In this phase, the QA team executes the test cases and reports any defects or issues that they find. Manual test cases are run in accordance with previously designed test cases. All bugs detected are submitted in a defect tracking system for effective defective management. Additionally, test automation engineers can use an automated test framework such as Selenium, Cypress, or Appium to execute test scripts and generate test reports.

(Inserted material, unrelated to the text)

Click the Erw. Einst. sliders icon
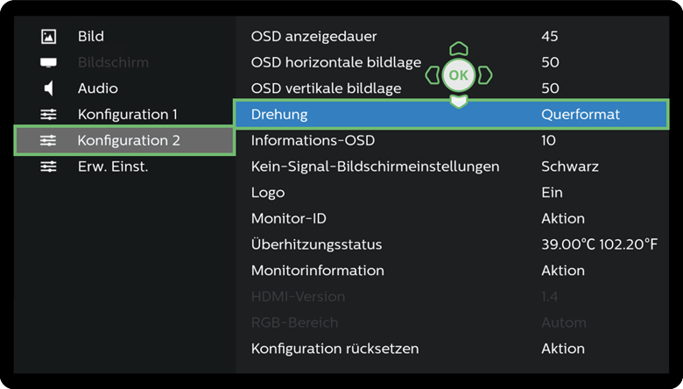The image size is (683, 389). click(48, 166)
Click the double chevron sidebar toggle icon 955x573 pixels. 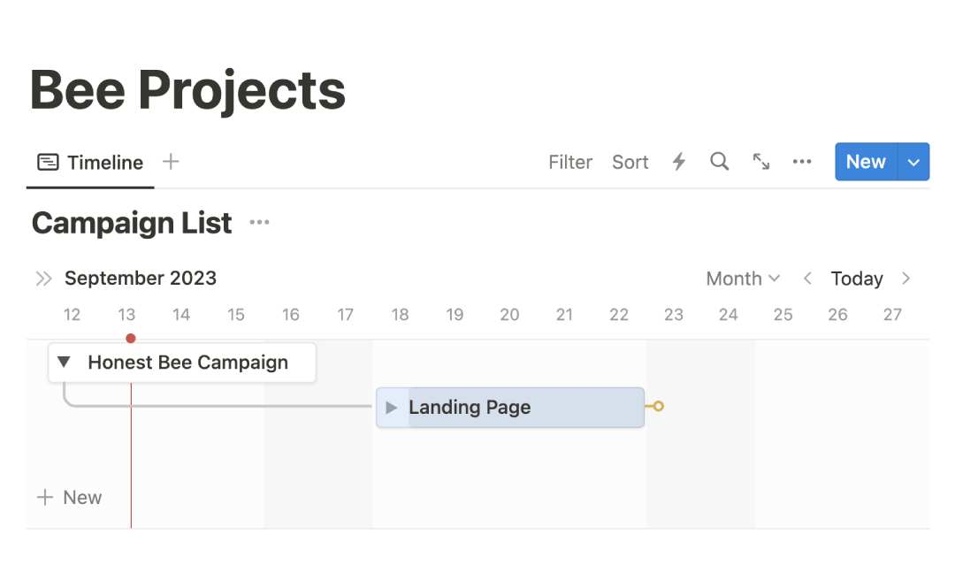pyautogui.click(x=43, y=279)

When reporting a bug, it's important to provide as much detail as possible to help developers reproduce and address the issue. Here are some steps to follow:

  • Provide a clear and descriptive title for the bug report that summarizes the issue
  • Describe the problem in detail, including any error messages or unexpected behavior that you've observed. Be specific about the steps you took that led to the problem, and include any relevant context, such as the operating system or device you're using
  • Include screenshots or videos if possible, as these can be helpful in illustrating the issue
  • If you're reporting a bug in the software, including information about the version number you're using and any relevant system information, such as the operating system and hardware specifications
  • If you've identified a possible cause for the problem or a workaround that you've used, include that information as well
  • Be respectful and constructive in your communication with the developers, and provide feedback that is helpful in improving the product

For Bug reporting, we use Jira and below is the guideline/format to log bugs in it : Bug Reporting Template.

Test Reporting

The QA team creates a report summarizing the testing results, including the number of tests executed, defects found, and their severity.

Format for test reports

We have a defined format for test reports here at Crownstack - Sample Test Report.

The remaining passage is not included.